■ **Source extract**:
* Start *

Palin Divorce Rumors

As if more evidence was needed that Sarah Palin is a pop culture celebrity as much as a political figure, she’s now fending off rumors from tabloids and blogs that she’s getting a divorce and moving to Montana.

I take her at her word that these are completely made up but, as David Adesnik notes, “This is one of those stories where truth will out. Either she’s getting a divorce or she isn’t. ”

Jonathan Martin makes the rather odd argument that, by dignifying the rumor, this is all Palin’s fault:

Sarah Palin’s spokeswoman Saturday took the unusual step of posting a statement on Facebook denying an anonymous blog report that the former Alaska governor was getting a divorce and moving to Montana.

[…]

Actually, no journalists had reported the allegations. They were made on an Alaskan blog called “The Immoral Minority,” and then repeated on other blogs, including Gawker, a well-trafficked New York gossip site.

* End *

■ **Dataset extract**:
* Start *

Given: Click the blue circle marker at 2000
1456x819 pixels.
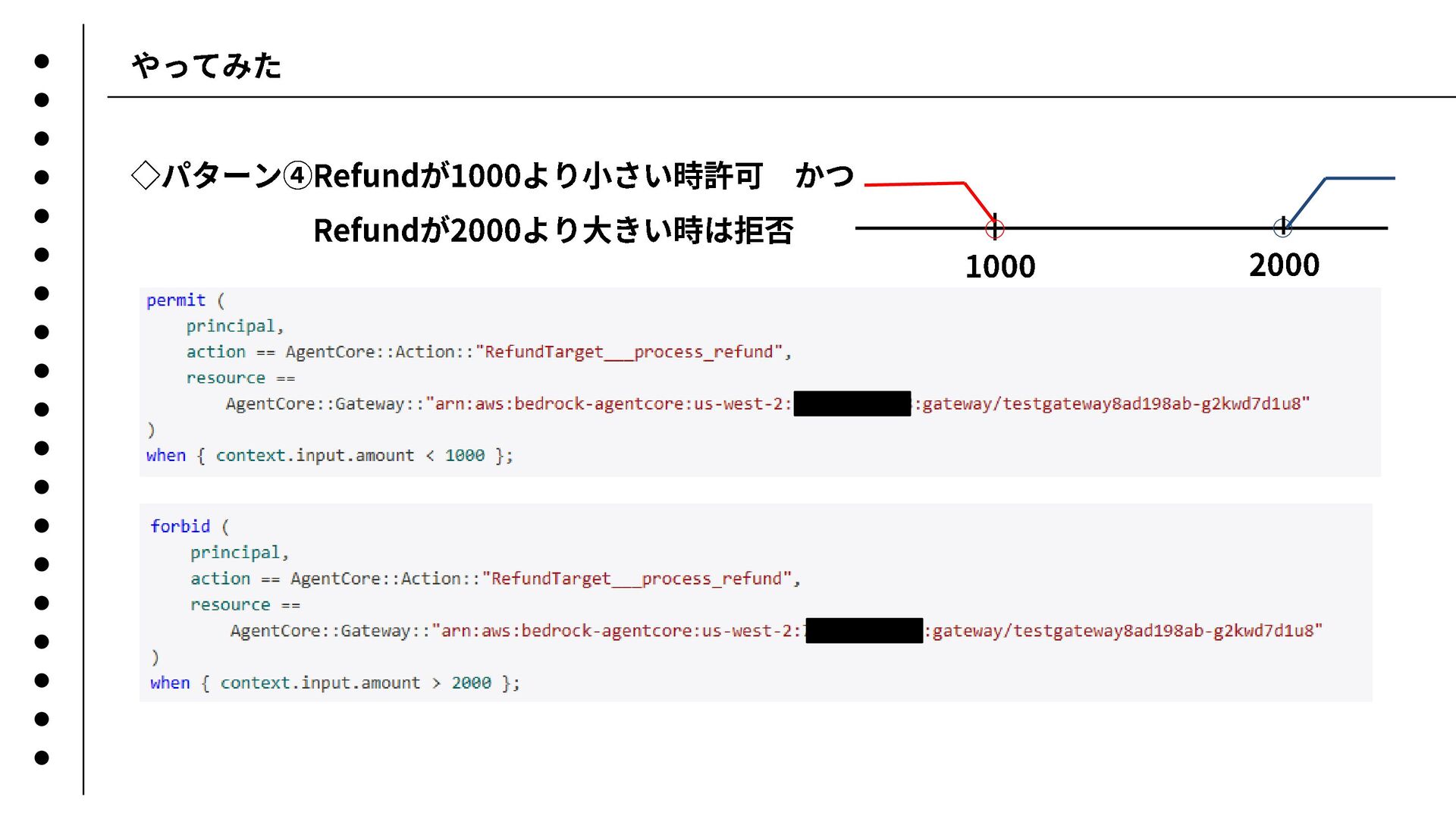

* End *

Render into Spanish this sentence from the Palin divorce rumors text: "Actually, no journalists had reported the allegations."

En realidad, ningún periodista había informado sobre las acusaciones.